Note：RNAの保存のためにRNaseフリーにするには、EDTA溶液の使用が良く知られています（但し、古いEDTA溶液を使用した場合、微生物が存在することでRNase汚染を引き起こします）。　また - 80℃では、分解する事なくRNAを保存できるとされています。

長期保存の場合：
RNAをエタノール沈澱した後、- 80℃で保存します。
RNAは- 80℃で（水やバッファーで再溶解し、- 80℃で保存も可能）NH₄OAc/エタノール沈澱溶液中が最も安定です。

精製されたRNAの保存方法
・再溶解したRNAに、2倍量の70％または100％エタノールを加え、ペレット状のままRNAを保存します。
・酢酸ナトリウム（Sodium Acetate ）を添加後、遠心によってRNAを回収します。

RNAの回収と溶解
遠心分離後のRNAは、37℃で簡単に乾燥させたり、バキュームオーブンで乾燥させる事ができます。
Note:RNAペレットを完全に乾燥させないように注意します。

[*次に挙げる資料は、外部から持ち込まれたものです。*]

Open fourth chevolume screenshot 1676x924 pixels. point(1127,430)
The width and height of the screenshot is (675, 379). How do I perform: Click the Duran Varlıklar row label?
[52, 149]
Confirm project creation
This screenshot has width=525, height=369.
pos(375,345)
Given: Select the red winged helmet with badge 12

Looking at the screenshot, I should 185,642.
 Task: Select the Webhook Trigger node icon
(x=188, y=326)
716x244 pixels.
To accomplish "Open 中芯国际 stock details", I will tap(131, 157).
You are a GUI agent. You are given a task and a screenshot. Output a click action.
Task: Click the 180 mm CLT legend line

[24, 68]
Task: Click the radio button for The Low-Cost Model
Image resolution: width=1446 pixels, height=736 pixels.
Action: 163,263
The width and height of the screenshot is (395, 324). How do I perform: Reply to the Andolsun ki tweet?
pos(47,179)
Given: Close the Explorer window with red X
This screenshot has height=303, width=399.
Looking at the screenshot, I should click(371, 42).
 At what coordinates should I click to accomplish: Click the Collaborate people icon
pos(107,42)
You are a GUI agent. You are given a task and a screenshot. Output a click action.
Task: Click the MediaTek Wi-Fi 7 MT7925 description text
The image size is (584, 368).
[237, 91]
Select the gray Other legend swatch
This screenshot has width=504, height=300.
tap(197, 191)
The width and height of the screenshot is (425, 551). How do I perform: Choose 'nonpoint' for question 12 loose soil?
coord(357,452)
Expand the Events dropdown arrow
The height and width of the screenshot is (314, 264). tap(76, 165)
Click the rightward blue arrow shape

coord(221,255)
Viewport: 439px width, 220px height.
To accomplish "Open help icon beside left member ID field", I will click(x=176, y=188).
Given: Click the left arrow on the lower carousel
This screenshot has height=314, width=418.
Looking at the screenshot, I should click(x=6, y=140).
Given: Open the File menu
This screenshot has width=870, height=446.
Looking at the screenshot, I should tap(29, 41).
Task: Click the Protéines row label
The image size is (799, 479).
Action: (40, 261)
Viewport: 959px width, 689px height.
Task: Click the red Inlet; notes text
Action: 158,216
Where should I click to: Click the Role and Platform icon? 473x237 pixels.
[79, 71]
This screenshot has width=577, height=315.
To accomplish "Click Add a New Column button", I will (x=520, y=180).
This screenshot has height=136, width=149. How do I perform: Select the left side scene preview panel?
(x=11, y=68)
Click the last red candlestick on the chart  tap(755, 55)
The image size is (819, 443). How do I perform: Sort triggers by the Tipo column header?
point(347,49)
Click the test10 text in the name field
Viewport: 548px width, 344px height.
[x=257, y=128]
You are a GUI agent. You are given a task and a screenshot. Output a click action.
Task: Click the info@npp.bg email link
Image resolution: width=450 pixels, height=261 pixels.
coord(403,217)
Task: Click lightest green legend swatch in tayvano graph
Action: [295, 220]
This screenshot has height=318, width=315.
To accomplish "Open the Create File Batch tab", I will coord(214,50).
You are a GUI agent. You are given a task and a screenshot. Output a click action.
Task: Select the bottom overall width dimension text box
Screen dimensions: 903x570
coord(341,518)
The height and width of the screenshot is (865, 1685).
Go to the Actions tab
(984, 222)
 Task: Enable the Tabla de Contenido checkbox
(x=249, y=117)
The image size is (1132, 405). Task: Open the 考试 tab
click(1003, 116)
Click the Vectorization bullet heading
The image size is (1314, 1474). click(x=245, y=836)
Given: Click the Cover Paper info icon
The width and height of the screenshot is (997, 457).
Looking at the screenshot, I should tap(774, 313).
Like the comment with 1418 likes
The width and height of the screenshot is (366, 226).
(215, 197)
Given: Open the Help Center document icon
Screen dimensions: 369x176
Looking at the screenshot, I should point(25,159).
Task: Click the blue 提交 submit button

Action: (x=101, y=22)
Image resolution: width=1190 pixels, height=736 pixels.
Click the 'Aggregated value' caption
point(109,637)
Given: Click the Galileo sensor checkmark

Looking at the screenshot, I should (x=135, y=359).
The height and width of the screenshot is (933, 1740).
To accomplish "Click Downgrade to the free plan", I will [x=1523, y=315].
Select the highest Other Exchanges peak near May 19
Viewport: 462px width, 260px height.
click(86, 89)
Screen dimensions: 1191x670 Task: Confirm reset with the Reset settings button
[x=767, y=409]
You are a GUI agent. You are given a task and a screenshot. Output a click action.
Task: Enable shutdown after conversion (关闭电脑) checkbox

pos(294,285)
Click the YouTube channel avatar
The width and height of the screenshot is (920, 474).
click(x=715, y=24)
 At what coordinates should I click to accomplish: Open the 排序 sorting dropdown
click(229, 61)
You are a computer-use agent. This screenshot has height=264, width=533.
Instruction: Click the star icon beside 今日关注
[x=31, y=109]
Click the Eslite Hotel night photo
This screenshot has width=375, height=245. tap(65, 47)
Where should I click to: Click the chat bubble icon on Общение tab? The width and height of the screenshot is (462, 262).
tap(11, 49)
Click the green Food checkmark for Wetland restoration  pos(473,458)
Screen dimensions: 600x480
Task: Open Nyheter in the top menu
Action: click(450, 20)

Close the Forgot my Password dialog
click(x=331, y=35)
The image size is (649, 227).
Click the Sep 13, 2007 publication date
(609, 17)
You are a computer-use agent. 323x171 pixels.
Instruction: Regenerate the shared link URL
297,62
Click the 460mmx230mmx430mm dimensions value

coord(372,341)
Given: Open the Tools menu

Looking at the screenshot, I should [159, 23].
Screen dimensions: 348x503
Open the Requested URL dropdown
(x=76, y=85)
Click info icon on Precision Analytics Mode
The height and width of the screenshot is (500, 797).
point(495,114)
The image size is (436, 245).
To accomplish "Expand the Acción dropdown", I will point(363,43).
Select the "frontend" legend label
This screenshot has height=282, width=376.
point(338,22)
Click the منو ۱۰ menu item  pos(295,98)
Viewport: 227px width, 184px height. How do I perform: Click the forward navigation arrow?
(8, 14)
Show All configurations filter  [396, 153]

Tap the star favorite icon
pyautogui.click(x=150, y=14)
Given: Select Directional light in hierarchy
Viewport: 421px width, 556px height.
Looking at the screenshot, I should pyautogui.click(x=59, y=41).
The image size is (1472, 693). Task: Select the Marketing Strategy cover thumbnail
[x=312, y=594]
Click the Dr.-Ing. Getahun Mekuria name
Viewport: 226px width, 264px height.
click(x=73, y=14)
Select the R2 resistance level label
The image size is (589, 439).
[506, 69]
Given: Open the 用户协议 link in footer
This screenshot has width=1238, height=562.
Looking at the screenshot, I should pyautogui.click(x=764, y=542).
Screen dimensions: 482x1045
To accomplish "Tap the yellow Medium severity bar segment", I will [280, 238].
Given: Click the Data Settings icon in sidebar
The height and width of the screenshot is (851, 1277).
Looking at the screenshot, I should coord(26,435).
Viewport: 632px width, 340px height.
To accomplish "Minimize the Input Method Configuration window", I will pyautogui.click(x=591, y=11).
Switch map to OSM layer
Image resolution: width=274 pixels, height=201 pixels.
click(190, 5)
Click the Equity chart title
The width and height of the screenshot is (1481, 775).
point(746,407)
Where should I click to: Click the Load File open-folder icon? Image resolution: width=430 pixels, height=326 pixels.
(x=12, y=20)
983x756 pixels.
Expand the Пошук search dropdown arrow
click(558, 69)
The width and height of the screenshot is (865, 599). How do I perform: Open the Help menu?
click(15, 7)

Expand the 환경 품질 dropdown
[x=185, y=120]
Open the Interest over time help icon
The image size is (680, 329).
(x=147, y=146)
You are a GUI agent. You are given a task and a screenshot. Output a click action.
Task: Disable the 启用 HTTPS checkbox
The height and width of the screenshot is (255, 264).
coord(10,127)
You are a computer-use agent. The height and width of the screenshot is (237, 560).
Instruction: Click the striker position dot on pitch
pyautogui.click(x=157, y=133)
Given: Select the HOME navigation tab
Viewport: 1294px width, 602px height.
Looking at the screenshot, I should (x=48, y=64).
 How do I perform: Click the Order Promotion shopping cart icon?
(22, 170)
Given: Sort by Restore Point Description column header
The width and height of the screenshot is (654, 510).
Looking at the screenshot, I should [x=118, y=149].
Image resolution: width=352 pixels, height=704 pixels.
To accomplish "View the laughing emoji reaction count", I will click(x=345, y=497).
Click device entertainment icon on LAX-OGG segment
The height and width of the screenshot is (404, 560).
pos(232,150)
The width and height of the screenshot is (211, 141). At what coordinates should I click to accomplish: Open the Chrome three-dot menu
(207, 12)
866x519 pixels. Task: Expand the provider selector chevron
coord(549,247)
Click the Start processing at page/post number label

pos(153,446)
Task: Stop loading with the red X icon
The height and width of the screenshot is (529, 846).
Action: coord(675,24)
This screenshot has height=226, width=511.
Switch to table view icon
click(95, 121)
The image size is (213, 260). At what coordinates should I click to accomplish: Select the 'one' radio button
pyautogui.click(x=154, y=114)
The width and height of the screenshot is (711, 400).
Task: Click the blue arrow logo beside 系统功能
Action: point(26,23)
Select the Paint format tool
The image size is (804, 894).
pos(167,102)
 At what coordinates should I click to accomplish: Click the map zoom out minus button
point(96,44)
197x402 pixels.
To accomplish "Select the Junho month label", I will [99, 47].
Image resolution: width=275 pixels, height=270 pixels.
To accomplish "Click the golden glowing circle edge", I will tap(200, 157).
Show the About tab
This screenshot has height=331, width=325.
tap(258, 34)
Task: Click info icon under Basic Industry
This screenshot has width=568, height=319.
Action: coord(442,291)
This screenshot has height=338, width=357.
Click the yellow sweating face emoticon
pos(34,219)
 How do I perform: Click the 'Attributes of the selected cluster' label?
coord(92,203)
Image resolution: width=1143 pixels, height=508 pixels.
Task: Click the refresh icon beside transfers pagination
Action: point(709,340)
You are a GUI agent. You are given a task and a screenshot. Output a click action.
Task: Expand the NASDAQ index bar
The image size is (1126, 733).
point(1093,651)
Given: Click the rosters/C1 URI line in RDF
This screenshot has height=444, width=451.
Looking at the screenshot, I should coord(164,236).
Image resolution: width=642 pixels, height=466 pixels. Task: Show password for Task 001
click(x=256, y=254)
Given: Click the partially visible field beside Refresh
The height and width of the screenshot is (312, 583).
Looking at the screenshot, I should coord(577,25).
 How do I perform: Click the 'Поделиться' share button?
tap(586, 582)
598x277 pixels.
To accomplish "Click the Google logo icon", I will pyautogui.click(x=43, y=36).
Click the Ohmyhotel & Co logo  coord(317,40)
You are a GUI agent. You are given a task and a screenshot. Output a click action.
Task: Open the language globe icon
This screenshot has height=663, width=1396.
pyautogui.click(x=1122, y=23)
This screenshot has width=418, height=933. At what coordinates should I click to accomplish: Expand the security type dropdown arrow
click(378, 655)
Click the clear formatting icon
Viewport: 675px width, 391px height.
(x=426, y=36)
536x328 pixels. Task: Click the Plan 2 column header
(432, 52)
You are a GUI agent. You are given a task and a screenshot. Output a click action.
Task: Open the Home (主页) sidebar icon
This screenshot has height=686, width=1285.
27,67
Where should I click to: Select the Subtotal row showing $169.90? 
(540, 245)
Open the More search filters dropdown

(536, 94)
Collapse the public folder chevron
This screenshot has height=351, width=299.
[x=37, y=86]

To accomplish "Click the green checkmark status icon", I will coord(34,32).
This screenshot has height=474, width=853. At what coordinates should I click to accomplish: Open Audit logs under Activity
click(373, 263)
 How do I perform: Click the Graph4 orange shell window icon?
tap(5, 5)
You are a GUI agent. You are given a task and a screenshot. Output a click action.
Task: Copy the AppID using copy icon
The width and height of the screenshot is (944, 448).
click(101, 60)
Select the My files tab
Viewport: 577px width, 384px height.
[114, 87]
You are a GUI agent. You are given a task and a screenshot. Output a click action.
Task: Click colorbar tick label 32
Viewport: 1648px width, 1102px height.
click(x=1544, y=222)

完全に乾燥させたRNAペレットは、再溶解が困難になります。
RNAを使用する実験の場合、すべてのサンプルを氷上におきます（RNAを室温に置いておくと、分解され易いためです）。
RNaseフリーのTEバッファー（ 10 mM Tris, 1mM EDTA ）またはRNaseフリーの水（0.1mM EDTAを含む）をRNAに加え、再溶解し、その後氷上で15分間置きます。やさしくタッピング、または慎重にボルテックスを行います。

精製後のアプリケーションのためのRNAの沈澱
精製されたRNAは、場合によってはその後のアプリケーション用に沈澱と濃縮が必要となります。
酢酸アンモニウム（ NH₄OAc）沈澱（ 0.1量の5 M NH4OAc、2-2.5 倍量の100％エタノール、- 20℃、25分以上）で、RNAを回収できます。
濃度が低いRNA溶液（ng/ml）からのRNAを回収する場合、グリコーゲンやyeast RNA等を加えます。
Note：Protector RNaseインヒビターはRNAの分離や精製、その他の様々なアプリケーションでRNAを分解から守るために使用します。